El acuerdo militar entre Anduril y Meta por 159 millones de dólares cruza una línea delicada. Las gafas de realidad aumentada, potenciadas por inteligencia artificial, podrían identificar objetivos y mostrar blancos en tiempo real. Esto automatiza la violencia y vuelve borrosa la frontera entre civiles y combatientes, un dilema ético de dimensiones desconocidas.
Tecnología para ver, apuntar y disparar con la mirada 🎯
El sistema prevé que el usuario pueda ordenar ataques de drones solo con seguir un objetivo con la vista y dar comandos de voz. La IA procesa el entorno, decide qué es una amenaza y lo muestra en las gafas. Esta integración entre hardware de consumo y software militar convierte la guerra en un proceso casi automatizado, donde la decisión final puede quedar en manos de un algoritmo entrenado con datos de videojuegos.
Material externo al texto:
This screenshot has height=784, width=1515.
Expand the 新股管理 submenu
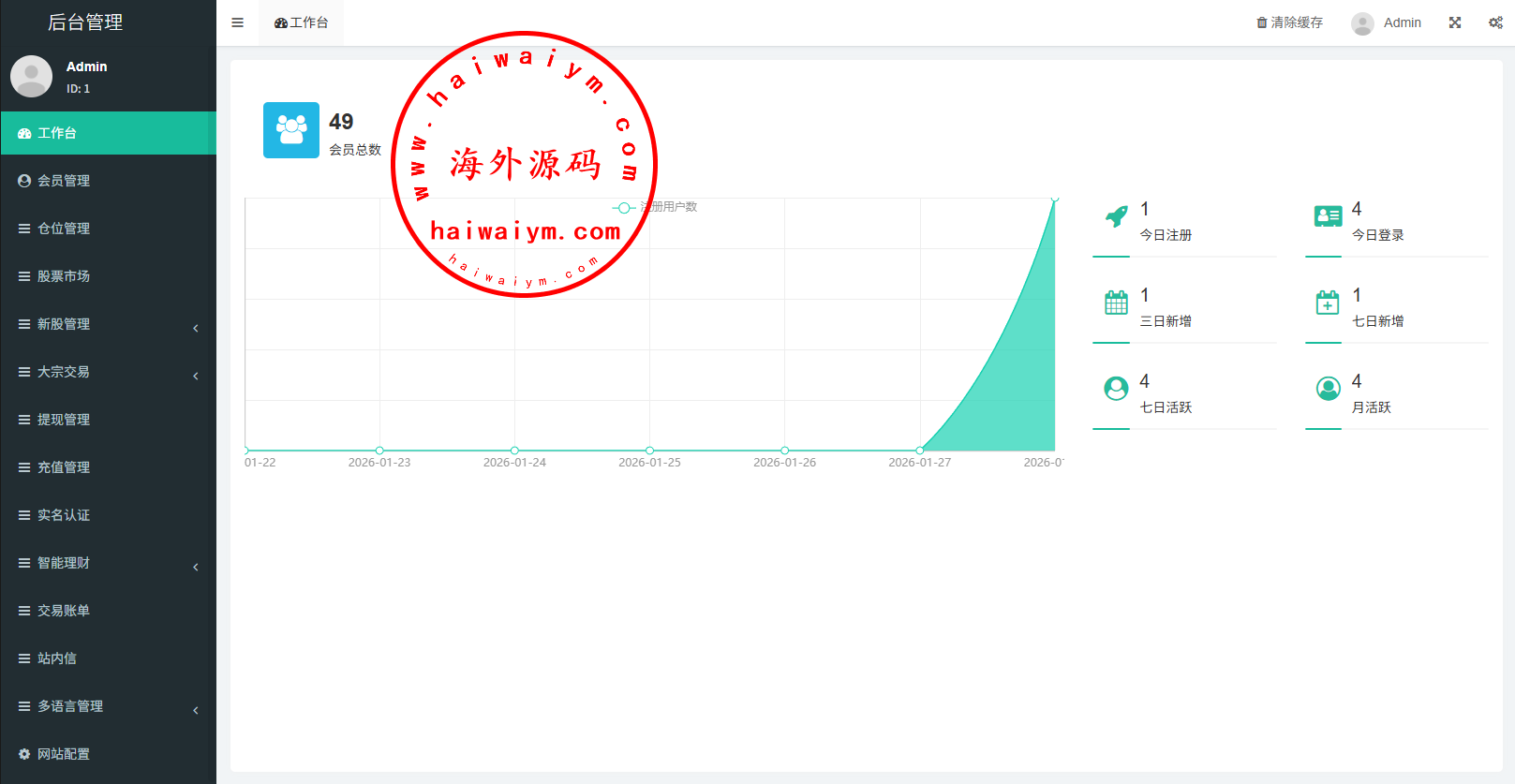coord(108,324)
De perder dinero en avatares a vender gafas para la guerra 💀
Meta perdió miles de millones intentando que bailaras como un muñeco en el metaverso. Ahora, gracias a los conflictos actuales y al aumento de presupuestos militares, han encontrado un cliente que sí paga: el Pentágono. La realidad virtual pasó de ser un parque de atracciones a un visor de francotirador. Al menos, si te disparan, será con la misma tecnología que usabas para jugar al paintball.